PRISON UNIVERSITY PROJECT AT SAN QUENTIN

“The crisis of criminal justice we are facing is a problem of dehumanization,” says Jody Lewen ’86, co-founder and executive direct of the project. Education, she says, transforms the lives of those incarcerated—but she seeks something further.

NATIONAL HUMANITIES MEDAL


Pictured: Jody Lewen ’86, together with her colleagues (and former PUP students) Pat Mims and David Cowan, accepted a 2015 National Humanities Medal from President Barack Obama on behalf of the Prison University Project last fall. The award honors individuals and organizations whose work has “deepened the nation’s understanding of the human experience….”

As a child in Manhattan, Jody Lewen ’86 watched people in business suits step over others in rags sleeping on subway grates.

“I remember wondering, ‘Why isn’t everyone rushing over to help? What is it about that person that makes him not matter?’ ”

As an adult, Lewen, founder and executive director of the Prison University Project (PUP), brings college level courses into a prison—and she’s still raising questions. She spoke at this year’s Shasha Seminar for Human Concerns on campus this fall.

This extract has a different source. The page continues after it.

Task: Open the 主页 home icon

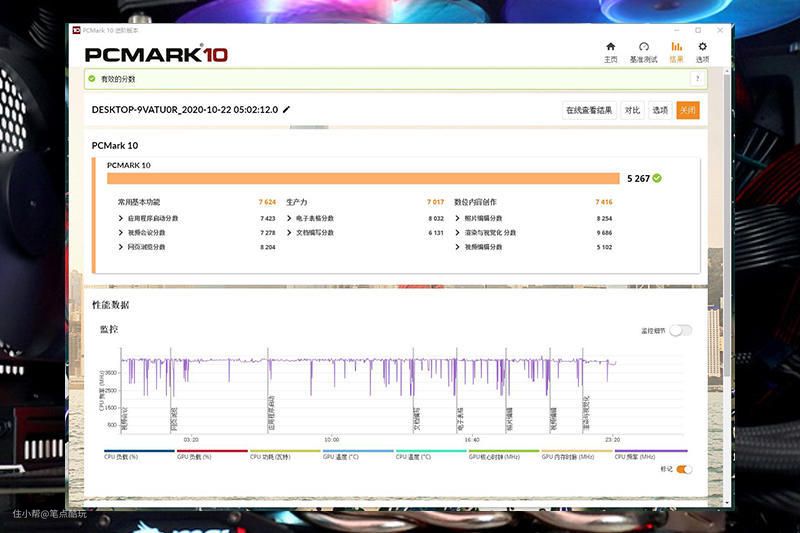Action: pyautogui.click(x=610, y=50)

“I have a lot of faith in simple questions,” Lewen says, “Sometimes, a seemingly simple question has the best chance of getting people to pause and reflect.” Lewen found out about The College Program at San Quentin “only by accident,” she says, as a Berkeley PhD candidate in rhetoric. A woman who had worked with the program was sitting at Lewen’s lunch table at a conference. “Higher education—located at a prison… I need to find out more about that!” Lewen told herself.
Before long Lewen became the leader of the volunteer program and transformed it into the Prison University Project (PUP). Today, PUP’s mission, she says, is “to provide excellent higher education programs to people incarcerated at San Quentin State Prison, to create a replicable model … and to stimulate public awareness and meaningful dialogue about higher education acces and criminal justice in California.”

In 2012, PUP completed an analysis of the recidivism rates among College Program graduates and comparative groups. This analysis found that recidivism for new o. enses and parole violations was 17 percent for PUP graduates, while it was 65 percent overall for people released by the California Department of Corrections and Rehabilitation (CDCR). For new o.enses only, PUP graduates were at just 4 percent, compared to 19 percent for CDCR overall.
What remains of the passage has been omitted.